Are we or not learning from history?

I sat with a friend in one of Arusha’s business centers yesterday, and we chatted the evening away discussing many challenges the world faces today. Many issues came up in our discussion that included the United Nation’s International Criminal Tribunal for Rwanda’s (ICTR) performance today in comparison to many other missions the UN has carried out in the world.

Sunday, November 09, 2008

I sat with a friend in one of Arusha’s business centers yesterday, and we chatted the evening away discussing many challenges the world faces today.

Many issues came up in our discussion that included the United Nation’s International Criminal Tribunal for Rwanda’s (ICTR) performance today in comparison to many other missions the UN has carried out in the world.

But like the proverbial cow that starts grazing on grass near its kraal before setting off to the fields, I chipped in and was interested in how UNAMIR performed at a time when the world intentionally turned a blind eye to the massacres of innocent Rwandans.

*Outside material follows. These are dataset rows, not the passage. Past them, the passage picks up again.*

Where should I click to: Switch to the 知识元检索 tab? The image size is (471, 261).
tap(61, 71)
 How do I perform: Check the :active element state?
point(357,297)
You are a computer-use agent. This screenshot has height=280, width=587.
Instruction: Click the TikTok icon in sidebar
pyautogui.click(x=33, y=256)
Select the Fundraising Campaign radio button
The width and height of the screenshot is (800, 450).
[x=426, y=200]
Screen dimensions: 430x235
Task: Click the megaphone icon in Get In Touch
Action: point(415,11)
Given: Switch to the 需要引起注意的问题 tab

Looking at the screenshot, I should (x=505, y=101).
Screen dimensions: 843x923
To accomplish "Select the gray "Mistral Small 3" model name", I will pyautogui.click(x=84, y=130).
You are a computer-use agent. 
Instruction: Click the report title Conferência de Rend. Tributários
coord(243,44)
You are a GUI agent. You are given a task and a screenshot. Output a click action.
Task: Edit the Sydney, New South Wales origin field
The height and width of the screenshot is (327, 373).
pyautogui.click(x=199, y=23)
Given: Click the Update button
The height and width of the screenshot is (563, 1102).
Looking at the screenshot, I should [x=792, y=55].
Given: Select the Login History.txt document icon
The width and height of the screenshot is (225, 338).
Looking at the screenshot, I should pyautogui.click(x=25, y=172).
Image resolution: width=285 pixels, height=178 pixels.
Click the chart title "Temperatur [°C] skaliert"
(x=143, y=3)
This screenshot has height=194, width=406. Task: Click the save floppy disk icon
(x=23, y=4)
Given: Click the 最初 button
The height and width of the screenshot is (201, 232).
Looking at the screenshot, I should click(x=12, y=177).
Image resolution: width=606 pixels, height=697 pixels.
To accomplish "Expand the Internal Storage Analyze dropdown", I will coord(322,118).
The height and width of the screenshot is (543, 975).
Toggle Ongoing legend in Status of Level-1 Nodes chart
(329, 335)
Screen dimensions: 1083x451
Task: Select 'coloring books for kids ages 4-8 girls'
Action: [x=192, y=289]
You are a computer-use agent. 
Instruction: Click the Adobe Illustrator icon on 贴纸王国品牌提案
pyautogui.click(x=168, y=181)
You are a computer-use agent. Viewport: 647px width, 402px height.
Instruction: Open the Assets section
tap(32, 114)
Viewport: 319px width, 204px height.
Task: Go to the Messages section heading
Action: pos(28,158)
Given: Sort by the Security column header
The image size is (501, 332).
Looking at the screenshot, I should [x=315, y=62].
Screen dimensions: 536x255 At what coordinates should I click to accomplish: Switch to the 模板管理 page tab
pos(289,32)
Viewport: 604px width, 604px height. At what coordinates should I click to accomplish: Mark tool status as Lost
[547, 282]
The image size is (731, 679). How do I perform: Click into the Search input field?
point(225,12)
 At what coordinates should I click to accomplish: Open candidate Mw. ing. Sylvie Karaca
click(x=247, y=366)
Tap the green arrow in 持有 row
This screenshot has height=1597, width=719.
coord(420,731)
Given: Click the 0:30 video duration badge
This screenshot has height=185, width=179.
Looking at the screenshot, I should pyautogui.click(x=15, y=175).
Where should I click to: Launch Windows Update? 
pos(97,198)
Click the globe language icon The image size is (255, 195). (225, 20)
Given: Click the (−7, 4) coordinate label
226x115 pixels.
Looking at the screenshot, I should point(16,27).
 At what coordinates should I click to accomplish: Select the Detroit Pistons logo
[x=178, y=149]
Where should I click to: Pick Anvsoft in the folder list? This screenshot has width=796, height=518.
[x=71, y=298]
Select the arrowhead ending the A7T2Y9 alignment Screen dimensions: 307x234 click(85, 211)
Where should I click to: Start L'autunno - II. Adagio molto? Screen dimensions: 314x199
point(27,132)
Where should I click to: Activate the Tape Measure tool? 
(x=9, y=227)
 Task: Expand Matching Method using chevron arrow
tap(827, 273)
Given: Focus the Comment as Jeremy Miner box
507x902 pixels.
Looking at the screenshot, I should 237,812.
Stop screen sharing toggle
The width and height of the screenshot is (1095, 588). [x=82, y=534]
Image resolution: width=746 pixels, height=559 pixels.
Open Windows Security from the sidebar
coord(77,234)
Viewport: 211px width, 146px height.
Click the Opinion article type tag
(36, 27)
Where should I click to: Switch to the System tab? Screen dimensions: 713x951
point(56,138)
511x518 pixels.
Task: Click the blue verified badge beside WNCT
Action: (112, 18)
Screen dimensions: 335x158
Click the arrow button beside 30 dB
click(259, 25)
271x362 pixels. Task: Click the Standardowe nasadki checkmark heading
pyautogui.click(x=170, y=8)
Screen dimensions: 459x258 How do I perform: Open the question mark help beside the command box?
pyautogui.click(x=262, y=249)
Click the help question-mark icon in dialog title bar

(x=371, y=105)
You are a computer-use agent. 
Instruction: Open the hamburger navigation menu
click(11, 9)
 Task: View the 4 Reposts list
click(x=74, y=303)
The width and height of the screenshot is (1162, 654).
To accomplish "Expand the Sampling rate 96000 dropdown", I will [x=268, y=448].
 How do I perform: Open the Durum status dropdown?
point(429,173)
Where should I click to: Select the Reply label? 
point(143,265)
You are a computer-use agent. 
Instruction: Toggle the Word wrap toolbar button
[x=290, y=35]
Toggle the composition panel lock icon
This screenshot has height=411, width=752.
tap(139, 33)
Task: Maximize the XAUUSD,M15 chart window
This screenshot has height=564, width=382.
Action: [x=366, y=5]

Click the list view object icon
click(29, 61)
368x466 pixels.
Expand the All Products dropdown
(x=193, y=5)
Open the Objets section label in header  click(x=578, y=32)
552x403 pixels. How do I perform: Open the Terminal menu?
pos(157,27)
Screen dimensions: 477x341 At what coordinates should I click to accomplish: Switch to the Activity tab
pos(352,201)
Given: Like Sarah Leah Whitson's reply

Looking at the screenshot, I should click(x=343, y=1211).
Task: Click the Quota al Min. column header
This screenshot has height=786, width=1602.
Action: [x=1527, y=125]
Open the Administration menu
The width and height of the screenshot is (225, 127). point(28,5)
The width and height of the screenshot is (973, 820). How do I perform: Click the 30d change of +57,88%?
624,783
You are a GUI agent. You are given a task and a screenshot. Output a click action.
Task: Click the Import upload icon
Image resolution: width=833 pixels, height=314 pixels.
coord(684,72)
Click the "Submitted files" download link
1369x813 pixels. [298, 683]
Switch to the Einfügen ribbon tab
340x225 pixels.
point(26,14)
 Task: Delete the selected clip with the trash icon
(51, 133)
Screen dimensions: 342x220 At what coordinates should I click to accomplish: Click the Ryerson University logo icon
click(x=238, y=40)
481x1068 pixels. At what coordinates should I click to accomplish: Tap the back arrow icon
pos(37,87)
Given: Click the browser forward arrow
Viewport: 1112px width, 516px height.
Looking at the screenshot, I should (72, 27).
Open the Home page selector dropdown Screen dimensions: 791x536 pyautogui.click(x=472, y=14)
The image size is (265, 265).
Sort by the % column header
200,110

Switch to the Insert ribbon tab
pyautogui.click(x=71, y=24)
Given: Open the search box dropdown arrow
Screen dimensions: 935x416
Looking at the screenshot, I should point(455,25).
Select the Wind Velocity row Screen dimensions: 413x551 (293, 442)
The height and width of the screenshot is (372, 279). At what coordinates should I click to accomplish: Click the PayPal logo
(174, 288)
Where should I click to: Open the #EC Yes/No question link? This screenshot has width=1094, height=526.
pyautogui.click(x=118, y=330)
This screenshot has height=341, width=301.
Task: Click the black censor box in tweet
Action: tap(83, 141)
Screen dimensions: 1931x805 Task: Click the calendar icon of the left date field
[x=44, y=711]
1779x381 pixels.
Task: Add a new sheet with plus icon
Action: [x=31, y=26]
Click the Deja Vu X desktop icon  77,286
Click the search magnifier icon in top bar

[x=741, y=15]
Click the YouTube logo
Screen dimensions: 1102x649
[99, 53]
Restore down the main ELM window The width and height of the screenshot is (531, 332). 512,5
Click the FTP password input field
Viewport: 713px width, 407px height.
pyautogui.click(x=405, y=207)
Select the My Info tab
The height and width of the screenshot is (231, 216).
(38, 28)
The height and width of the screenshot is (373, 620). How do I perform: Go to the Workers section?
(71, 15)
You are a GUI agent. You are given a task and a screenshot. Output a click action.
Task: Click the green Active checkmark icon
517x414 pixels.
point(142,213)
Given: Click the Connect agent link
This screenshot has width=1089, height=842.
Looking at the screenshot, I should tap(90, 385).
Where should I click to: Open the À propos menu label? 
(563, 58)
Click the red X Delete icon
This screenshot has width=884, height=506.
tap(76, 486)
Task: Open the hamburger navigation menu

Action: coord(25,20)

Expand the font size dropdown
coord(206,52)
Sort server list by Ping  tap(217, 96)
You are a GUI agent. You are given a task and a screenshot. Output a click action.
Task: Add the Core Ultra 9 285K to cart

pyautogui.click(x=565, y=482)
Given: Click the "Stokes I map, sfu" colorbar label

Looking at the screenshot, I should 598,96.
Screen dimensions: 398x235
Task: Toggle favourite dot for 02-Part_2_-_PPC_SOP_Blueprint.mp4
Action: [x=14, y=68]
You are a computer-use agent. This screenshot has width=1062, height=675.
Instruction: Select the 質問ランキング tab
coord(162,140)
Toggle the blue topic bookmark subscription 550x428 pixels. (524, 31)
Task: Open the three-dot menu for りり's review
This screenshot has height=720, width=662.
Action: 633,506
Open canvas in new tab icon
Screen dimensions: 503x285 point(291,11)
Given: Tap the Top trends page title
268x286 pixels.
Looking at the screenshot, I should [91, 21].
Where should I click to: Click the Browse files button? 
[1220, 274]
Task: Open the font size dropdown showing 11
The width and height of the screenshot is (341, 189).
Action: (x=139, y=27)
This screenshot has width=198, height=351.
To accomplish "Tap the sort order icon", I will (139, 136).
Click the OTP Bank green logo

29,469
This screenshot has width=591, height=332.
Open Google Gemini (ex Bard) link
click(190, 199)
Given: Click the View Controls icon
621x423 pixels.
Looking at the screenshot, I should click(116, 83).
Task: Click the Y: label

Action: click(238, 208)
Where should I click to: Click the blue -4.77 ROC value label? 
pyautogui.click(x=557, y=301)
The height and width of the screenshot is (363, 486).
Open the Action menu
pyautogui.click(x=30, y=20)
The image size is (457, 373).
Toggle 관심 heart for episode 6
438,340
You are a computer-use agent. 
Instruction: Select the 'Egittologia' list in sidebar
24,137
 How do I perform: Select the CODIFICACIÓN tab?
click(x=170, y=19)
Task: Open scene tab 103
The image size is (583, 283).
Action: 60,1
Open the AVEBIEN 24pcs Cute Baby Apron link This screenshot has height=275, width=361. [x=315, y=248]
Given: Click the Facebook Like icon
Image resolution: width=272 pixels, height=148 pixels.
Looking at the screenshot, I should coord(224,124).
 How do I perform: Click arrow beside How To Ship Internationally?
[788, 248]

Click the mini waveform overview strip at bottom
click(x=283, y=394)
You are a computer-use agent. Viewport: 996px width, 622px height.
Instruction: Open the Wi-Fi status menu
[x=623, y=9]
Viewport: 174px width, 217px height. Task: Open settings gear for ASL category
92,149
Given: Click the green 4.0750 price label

The legacy UNAMIR left in Rwanda and the legacy ICTR is about to leave in bringing justice to hundreds of Genocide suspects in Arusha will be discussed sometime to come in this column.

All this directs us towards learning from history and changing the world for the better. Once this isn’t respected, we keep getting challenges that need simple solutions and are dragged on unnecessarily for a long time.

There are many situations you and me can cite just because we don’t learn from history. A few of these include the unending humanitarian crisis in the Democratic Republic of Congo, the continued ideology of genocide in the world and lack of political will to expedite the East Africa Community integration process.

This is a case in point. In 1967, the treaty of East African Cooperation came into effect with much pomp and former Tanzanian president Julius Kambarage Nyerere was the first leader to lead it.

After the community’s collapse forty years ago, I would expect us to look back and learn from where we went wrong and put things right other than looking at selfish ends.

Former Ugandan president Idi Amin denied Tanzanian EAC employees permits to work in Uganda just because Tanzania under Nyerere had refused to recognise him as Uganda’s legitimate president.

What followed was bad blood between the two countries’ administrations to the extent that when Amin appointed a new set of EAC parliamentarians representing Uganda, Tanzanian MPs refused to sit in the same building with the Ugandan legislators.

With this in place, the legislature and the secretariat of the EAC could not operate. These and more are examples of how the new EAC should build on those weaknesses and perform vibrantly.

The reasons for EAC’s collapse were quite clear and to a large extent personal. Our presidents at the time totally disregarded regional integration, if they had respected it, East Africa would probably be one of the most developed blocs in the world. 

With this kind of bad history for the EAC, news filtered in this week of how EAC’s five partner states had failed up to now to find a common ground concerning the right of establishment, ,residence and free movement of services.

The right of establishment guarantees nationals of member states the right to work and set up investments in partner states within the region without discrimination. This is the only practical way the region’s over 120 million people will equally benefit from the integration.

This will spur growth in the region strengthening to negotiate with the rest of the world at a more competitive level.bYes, reservations will always be there.

But these can only be eliminated if member states come up with laws that will regulate the behavior of newcomes in their respective new places of residence.

If you are allowed to move, then you also must be allowed to stay. You can not start a business in a country where you are not allowed to stay.

Unless we take this principle seriously, we might be learning nothing and forgetting nothing from history.